Spearfish Lake Tales
Contemporary Mainstream Books and Serials Online
March 24 - April 5, 2001
The Park Service Trip
A couple days later, Al drove Karin, Crystal, and Scooter up to Lee's Ferry for the Park Service trip. Two motor rigs from different companies were rigging on the ramp when they arrived. "You three have fun," Al said. "Just plan on washing that gas smell off when you get back."
The trip was unusual in a number of ways. It was very cheap for a Canyon trip; the motor rig companies provided the rafts at essentially cost, which was gas, food, trucking the rafts to the put in and take out, and other base expenses. Even the trip leader was going for free, but was getting the course as part of the deal. Since everyone on the trip was a boatman, except for a few people from the Park Service, the deal was that people would share out the running of the rafts, and of course everyone would pitch in with the chores.

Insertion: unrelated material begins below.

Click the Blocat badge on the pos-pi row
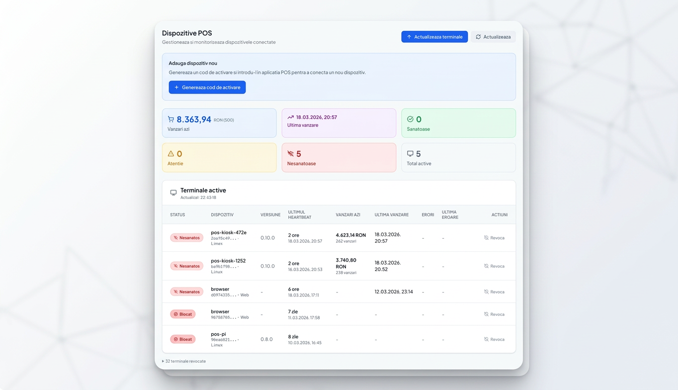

While Crystal, Scooter and Karin had seen motor rigs before, it was the first time any of them had been on one. They were huge, compared to what they were used to -- twice as long, with a center section as wide as the oar rafts and sitting up considerably higher to boot. Since the center section was relatively narrow and unstable, a huge rubber side tube was lashed on each side of the center portion for stability and to raise the waterline some. Gear was piled high in the center section, and covered with a tarp; the passengers sat on a bench seat alongside the gear pile. Called an S-rig, it was powered by a thirty-five-horsepower Honda four-stroke outboard, set in a large open well at the back of the center section. Karin remembered early S-rigs when she'd made her first trip down the river back in the seventies, and remembered that you could smell the exhaust for miles and hear them about as far. In the years she'd been gone, Al had told them, the smelly, noisy two-strokes had been universally replaced with the four-strokes, which were a huge improvement, if not perfect -- Al, of course, considered no engine at all to be perfect.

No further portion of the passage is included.